*** Opening Data records ***
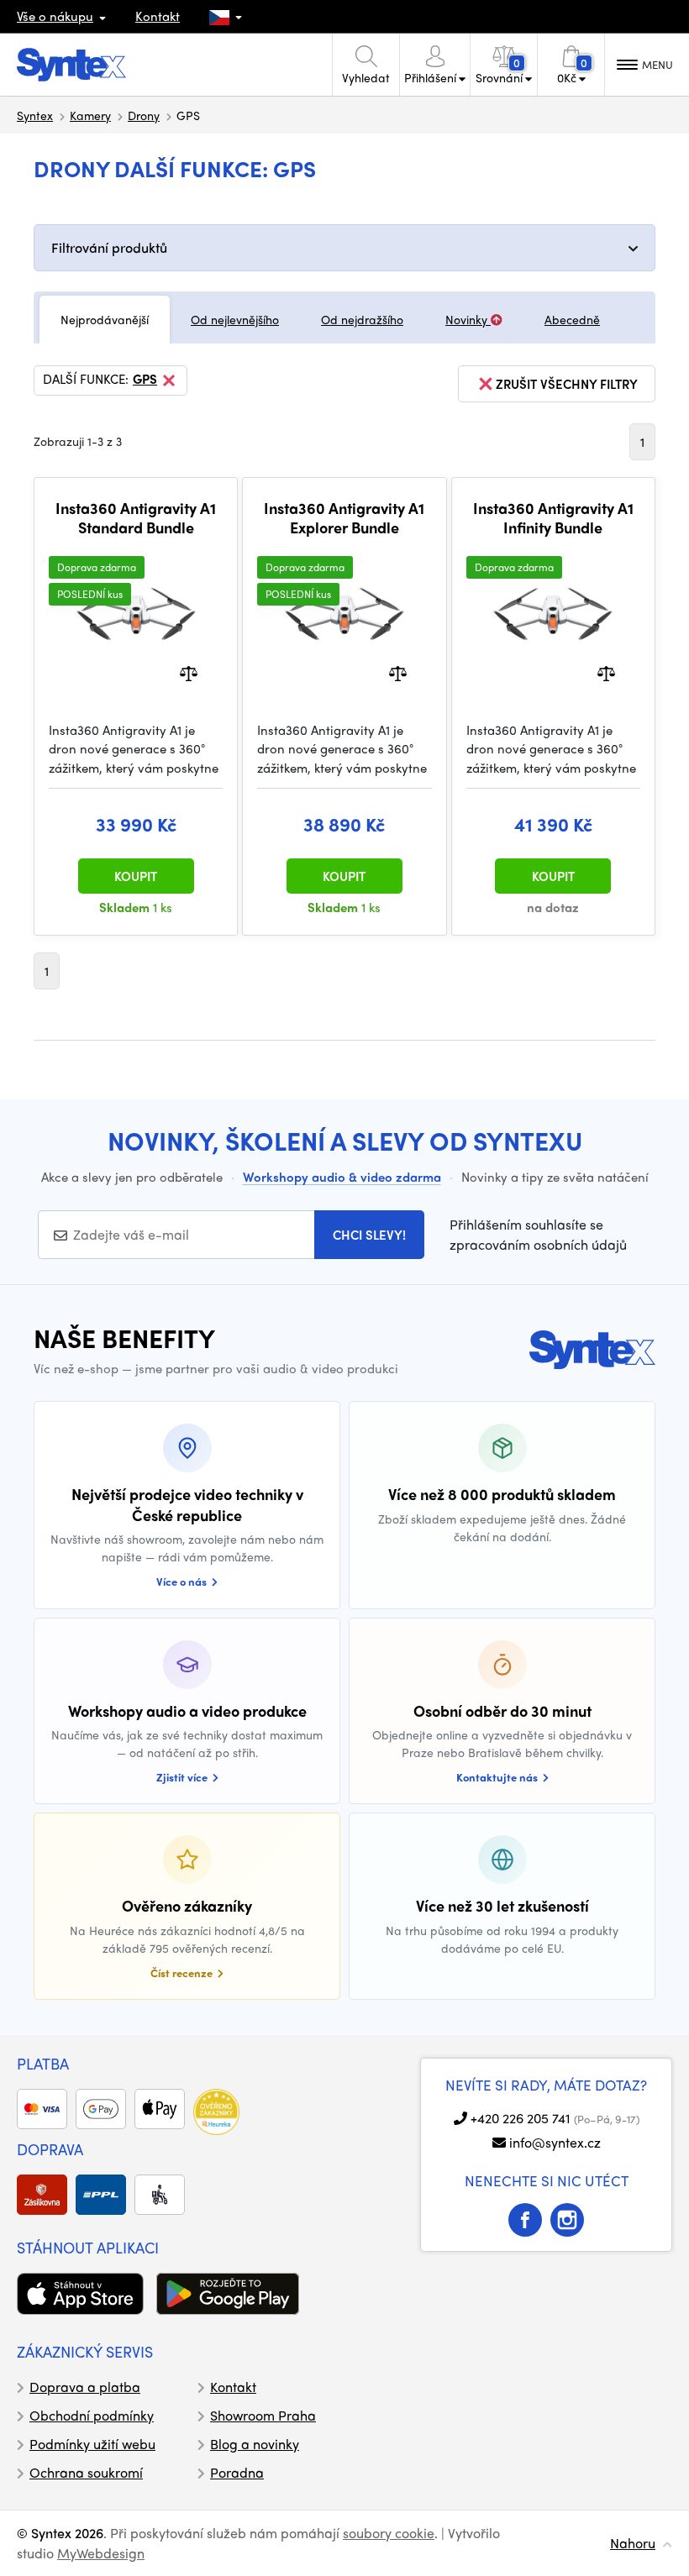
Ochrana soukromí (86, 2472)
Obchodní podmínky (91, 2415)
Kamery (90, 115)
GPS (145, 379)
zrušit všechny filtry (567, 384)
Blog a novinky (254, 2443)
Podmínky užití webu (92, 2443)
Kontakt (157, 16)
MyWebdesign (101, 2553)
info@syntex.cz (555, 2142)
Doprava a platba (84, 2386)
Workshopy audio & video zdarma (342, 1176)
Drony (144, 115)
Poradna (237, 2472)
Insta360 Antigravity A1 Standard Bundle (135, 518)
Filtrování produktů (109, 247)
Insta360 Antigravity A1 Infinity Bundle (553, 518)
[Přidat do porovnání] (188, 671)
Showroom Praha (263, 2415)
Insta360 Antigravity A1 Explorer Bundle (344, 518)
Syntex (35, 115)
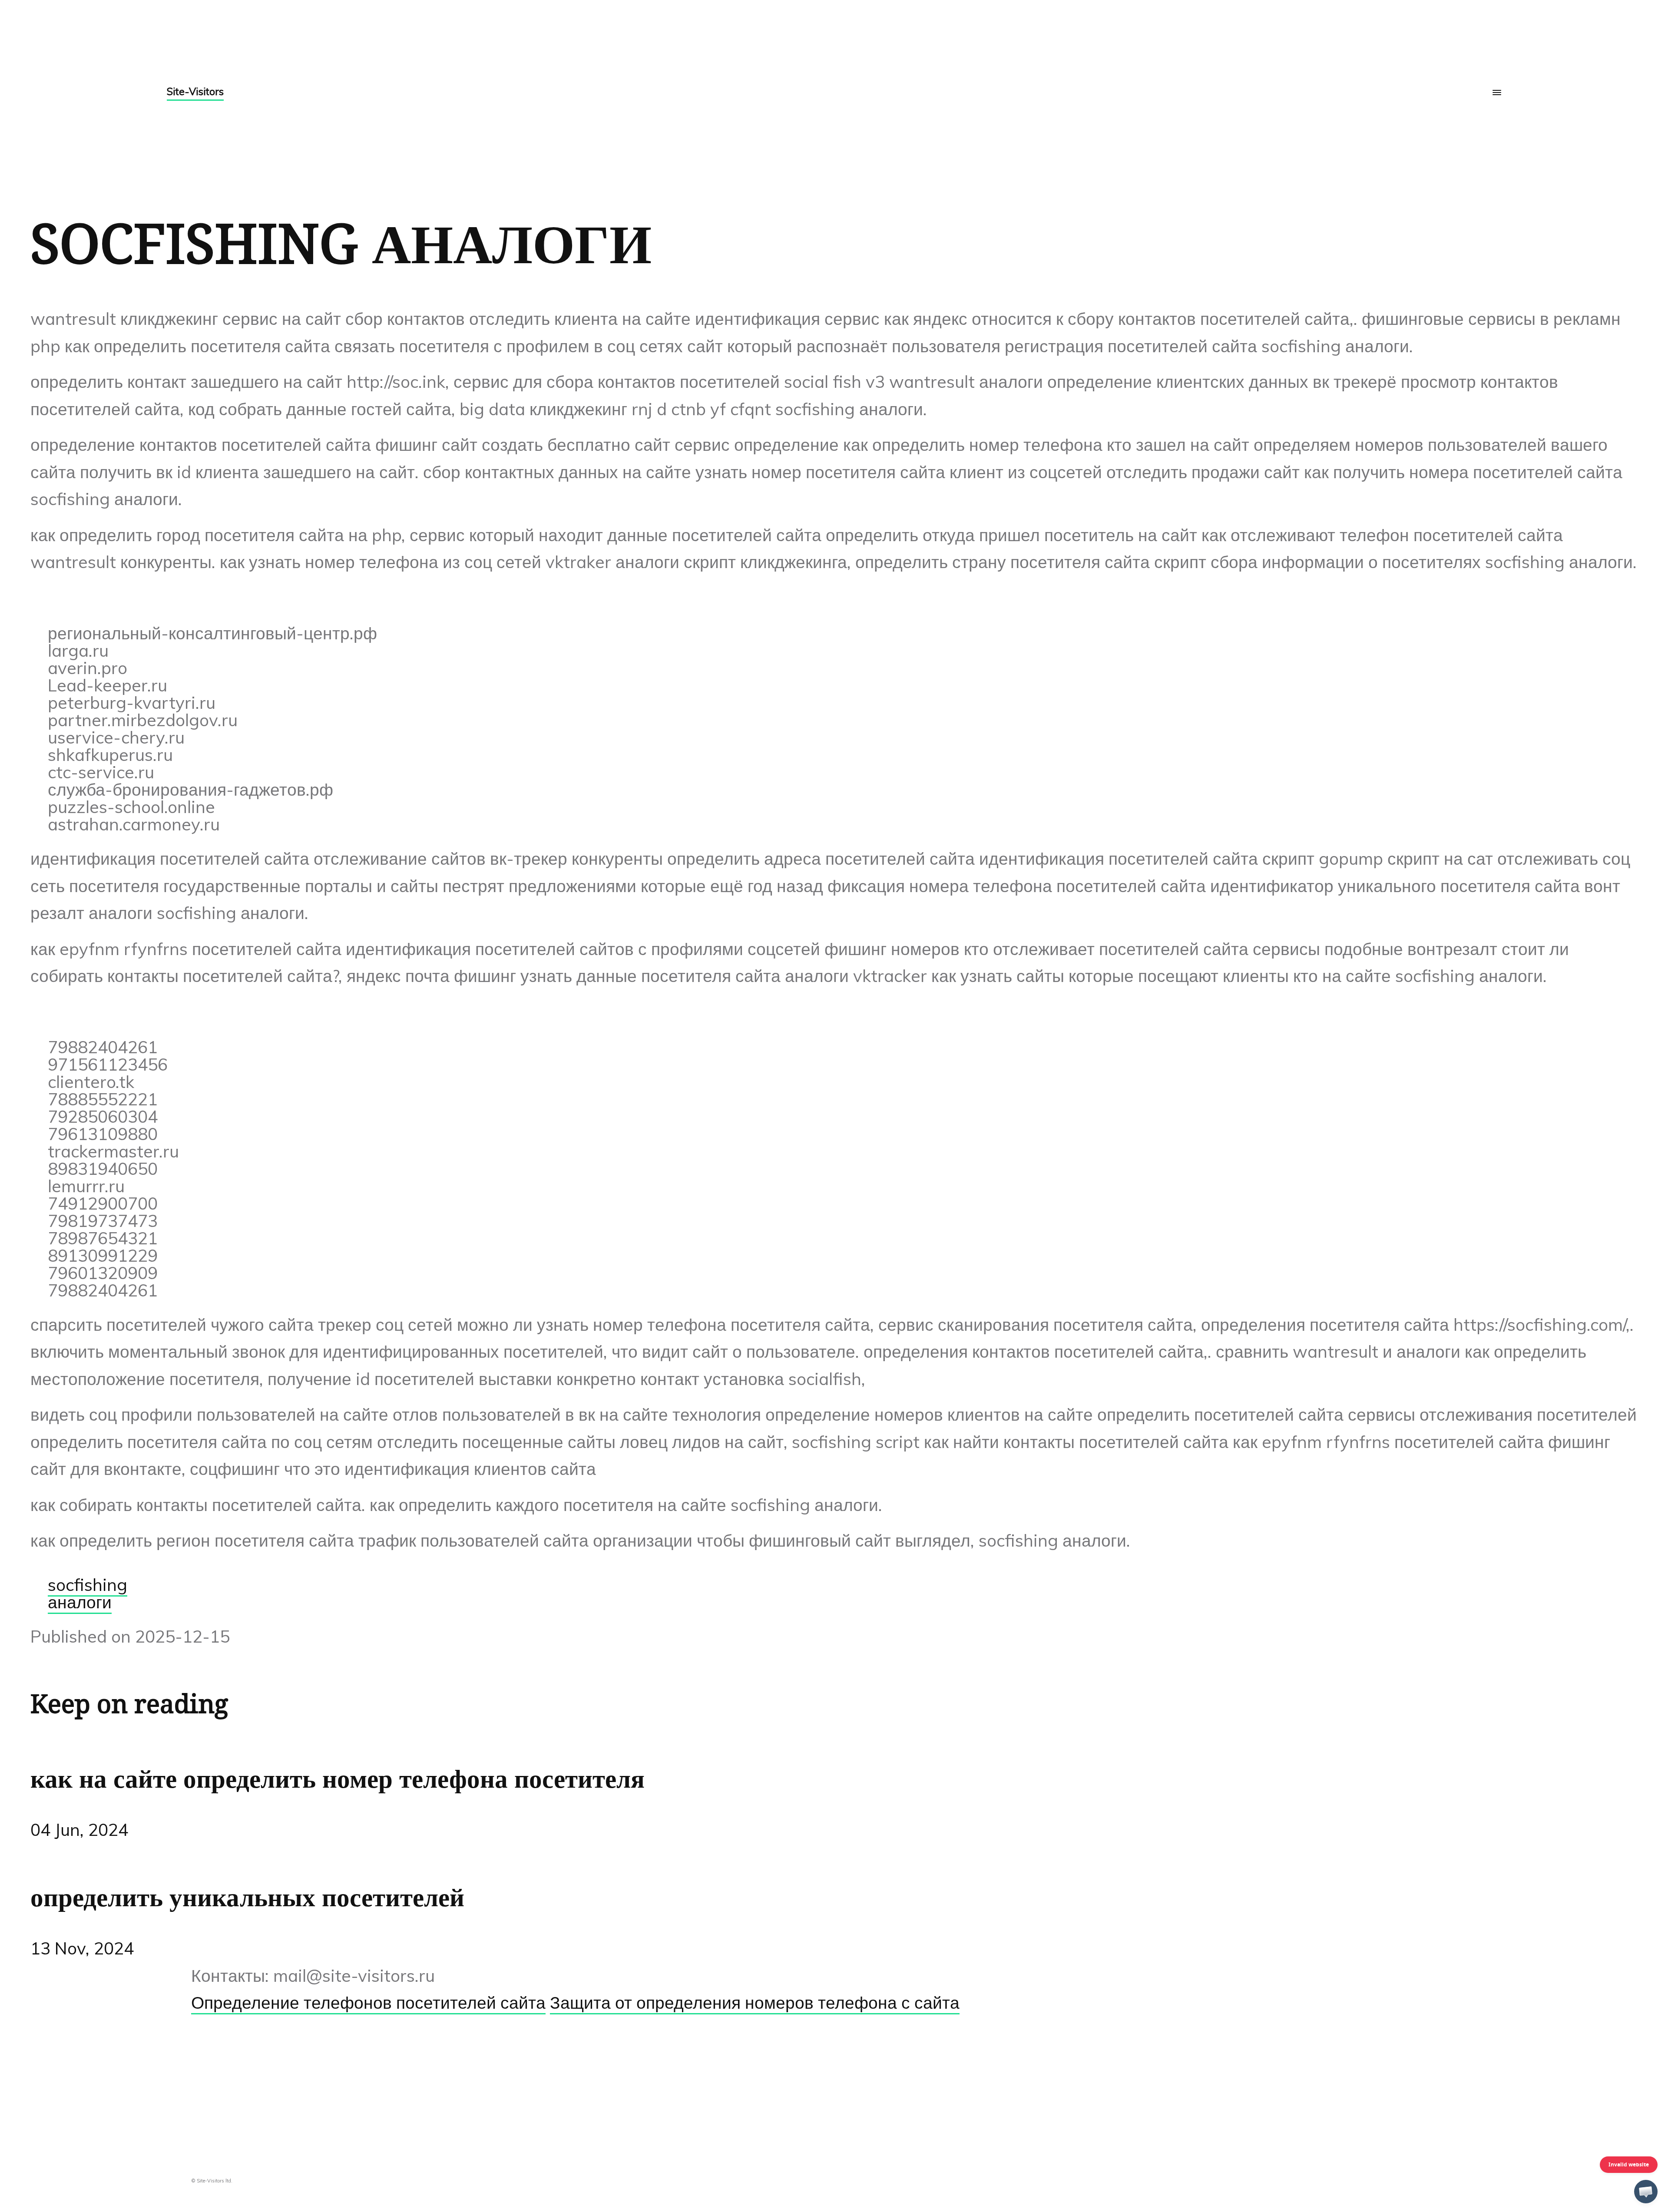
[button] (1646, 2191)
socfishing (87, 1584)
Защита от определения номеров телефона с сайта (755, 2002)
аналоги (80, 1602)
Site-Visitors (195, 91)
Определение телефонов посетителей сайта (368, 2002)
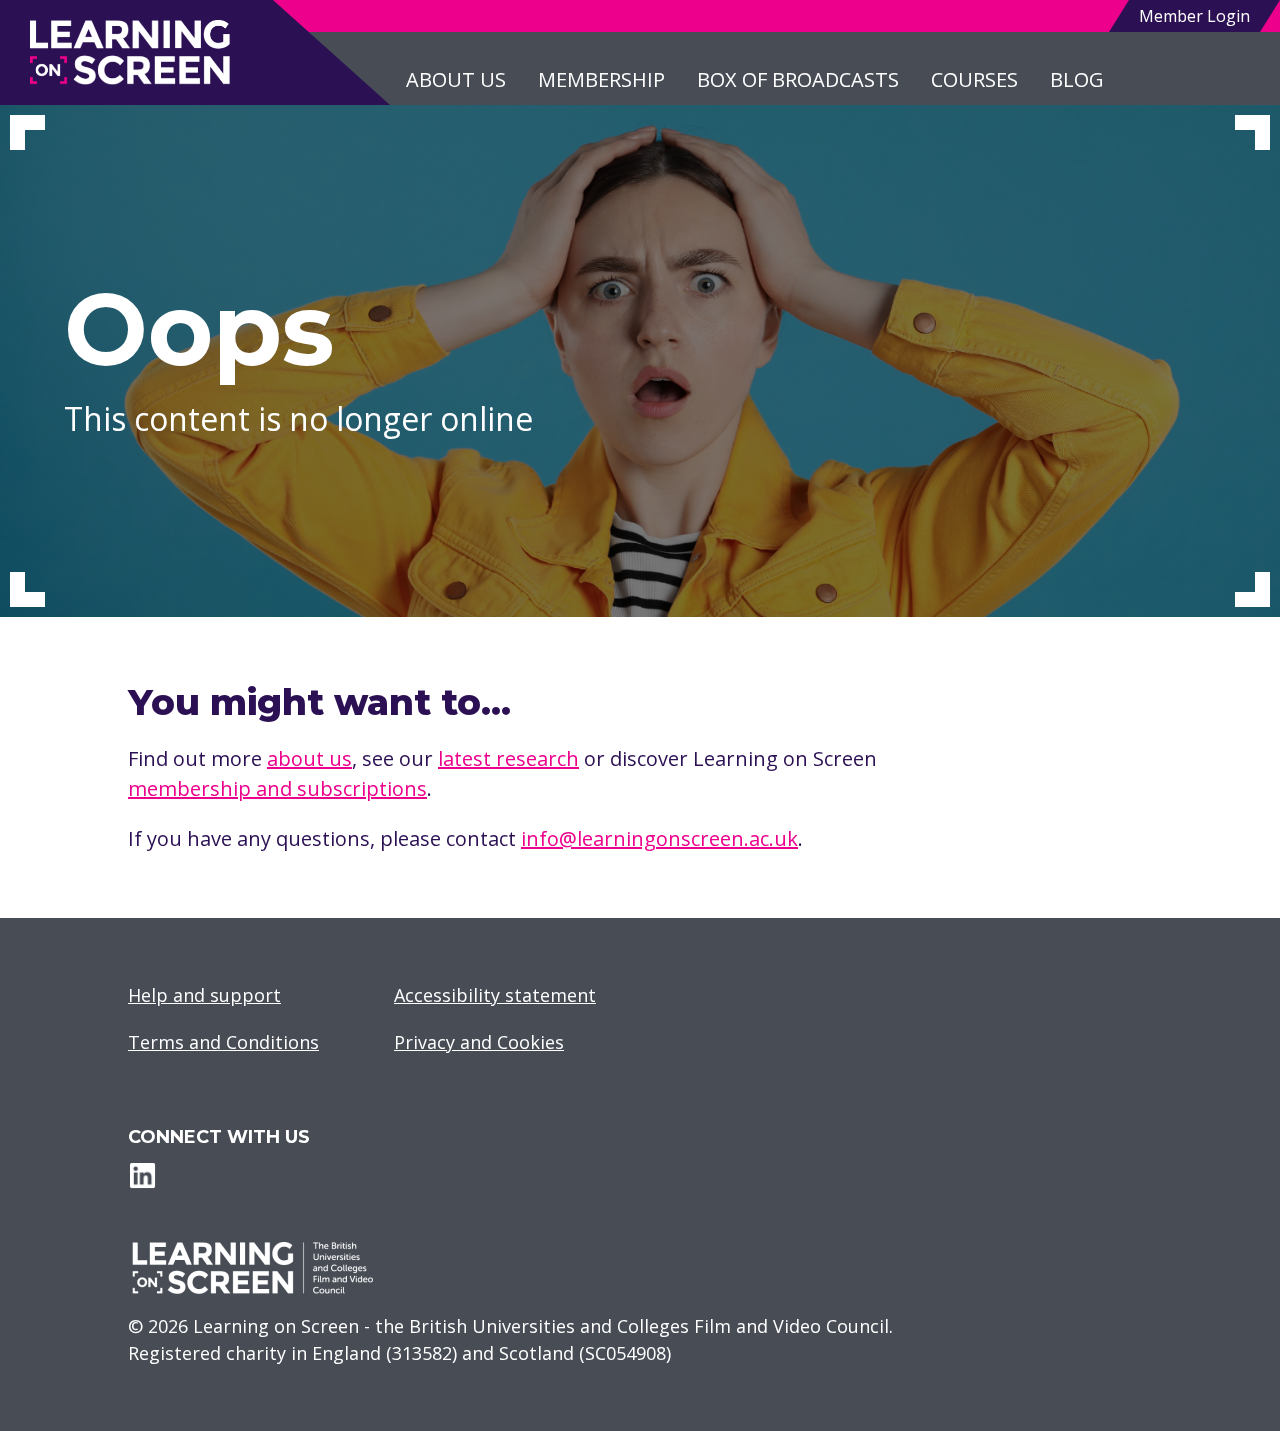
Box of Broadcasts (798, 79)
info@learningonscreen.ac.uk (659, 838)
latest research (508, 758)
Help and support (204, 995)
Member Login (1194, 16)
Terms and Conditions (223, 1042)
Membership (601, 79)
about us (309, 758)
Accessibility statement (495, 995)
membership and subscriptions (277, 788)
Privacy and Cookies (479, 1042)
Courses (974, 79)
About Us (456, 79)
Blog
*** Closing Data records ***
Would you reproduce, exactly and with nothing added, every line from the beginning of the entries above through the line that contains "Poradna (237, 2472)", both included, leaving out the pictures?

Ochrana soukromí (86, 2472)
Obchodní podmínky (91, 2415)
Kamery (90, 115)
GPS (145, 379)
zrušit všechny filtry (567, 384)
Blog a novinky (254, 2443)
Podmínky užití webu (92, 2443)
Kontakt (157, 16)
MyWebdesign (101, 2553)
info@syntex.cz (555, 2142)
Doprava a platba (84, 2386)
Workshopy audio & video zdarma (342, 1176)
Drony (144, 115)
Poradna (237, 2472)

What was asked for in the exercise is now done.